Source: Airbnb/Dubai

Anyone who has visited Dubai knows just how expensive the city is. And those who reside there are well aware of the fact that the cost of living is among the highest in the world.

On Tuesday, Bloomberg released its list of the most expensive cities to rent an Airbnb property ... and Dubai ranked No.1 among Arab countries, and fifth globally. The emirate was followed by Riyadh (No. 11) and Kuwait City (No. 15).

"A combination of high hotel and apartment costs and strong tourism has Airbnb rates in some Middle Eastern cities among the world's priciest," Bloomberg wrote.

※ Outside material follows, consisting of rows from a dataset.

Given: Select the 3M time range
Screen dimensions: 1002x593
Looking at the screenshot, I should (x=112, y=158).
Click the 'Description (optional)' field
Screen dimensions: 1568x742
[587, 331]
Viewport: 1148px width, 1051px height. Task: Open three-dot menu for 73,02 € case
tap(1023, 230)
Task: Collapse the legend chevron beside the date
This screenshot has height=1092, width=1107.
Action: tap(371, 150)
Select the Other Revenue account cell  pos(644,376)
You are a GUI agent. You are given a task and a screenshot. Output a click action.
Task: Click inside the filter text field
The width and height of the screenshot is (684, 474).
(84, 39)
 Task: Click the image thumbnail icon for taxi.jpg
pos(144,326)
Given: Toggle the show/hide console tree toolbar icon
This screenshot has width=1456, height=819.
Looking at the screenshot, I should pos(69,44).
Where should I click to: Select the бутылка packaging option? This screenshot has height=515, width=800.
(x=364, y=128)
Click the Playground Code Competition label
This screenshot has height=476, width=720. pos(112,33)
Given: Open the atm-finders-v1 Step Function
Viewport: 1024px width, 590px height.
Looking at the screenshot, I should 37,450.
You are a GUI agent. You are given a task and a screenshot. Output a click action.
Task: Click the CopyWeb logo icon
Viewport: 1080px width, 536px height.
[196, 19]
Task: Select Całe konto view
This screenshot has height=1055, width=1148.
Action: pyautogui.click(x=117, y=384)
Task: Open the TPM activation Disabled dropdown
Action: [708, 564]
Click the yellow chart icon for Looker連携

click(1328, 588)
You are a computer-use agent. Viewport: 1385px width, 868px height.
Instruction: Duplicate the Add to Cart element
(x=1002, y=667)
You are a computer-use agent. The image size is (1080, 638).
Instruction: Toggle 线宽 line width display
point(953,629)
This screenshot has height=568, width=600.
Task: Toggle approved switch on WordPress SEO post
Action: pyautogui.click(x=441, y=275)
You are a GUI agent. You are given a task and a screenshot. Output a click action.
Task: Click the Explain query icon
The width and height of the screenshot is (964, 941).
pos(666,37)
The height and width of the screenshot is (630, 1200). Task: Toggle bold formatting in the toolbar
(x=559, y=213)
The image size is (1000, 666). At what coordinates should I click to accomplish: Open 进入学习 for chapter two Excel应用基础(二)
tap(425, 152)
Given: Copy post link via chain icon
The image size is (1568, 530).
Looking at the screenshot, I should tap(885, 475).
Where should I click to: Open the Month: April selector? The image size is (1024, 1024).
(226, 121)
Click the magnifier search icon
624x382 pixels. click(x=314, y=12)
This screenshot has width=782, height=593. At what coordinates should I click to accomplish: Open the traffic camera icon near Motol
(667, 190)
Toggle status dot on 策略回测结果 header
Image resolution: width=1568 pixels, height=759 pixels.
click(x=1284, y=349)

Miami is the most expensive city for Airbnb rentals globally

Regionally, Dubai has the most expensive short-term offerings, averaging $185 per night. The city's Airbnb properties more than doubled in two years, according to Arab News.

In 2016, Airbnb and the Department of Tourism and Commerce Marketing (DTCM) signed a memorandum of understanding (MoU) to encourage hosting homes within the emirate.

However, the industry remains regulated.

"Because, it creates a certainty for the host to know that one, it’s legal, and they have clear and simple rules on what they actually need to do to become a host on Airbnb - that’s why we are also seeing the growth in Dubai," said Hadi Moussa, Airbnb's general manager for the Middle East and Africa, according to Arabian Business.

"Currently, we have 6,700 properties across the UAE. So creating that level of regulatory certainty - that’s very important for us," he added.

Airbnb describes Saudi Arabia as an "exciting" market

The international rental platform has its eyes set on Saudi Arabia, describing it as the next "very exciting" emerging market.

Earlier this month, Moussa said the kingdom has great potential in hosting and sharing accommodation services.

"Saudi is a very exciting market because of all the opportunities this country represents; it has all of these big initiatives; Vision 2030 is a huge project and really focuses on increasing the level of tourism," said Moussa, according to Arab News.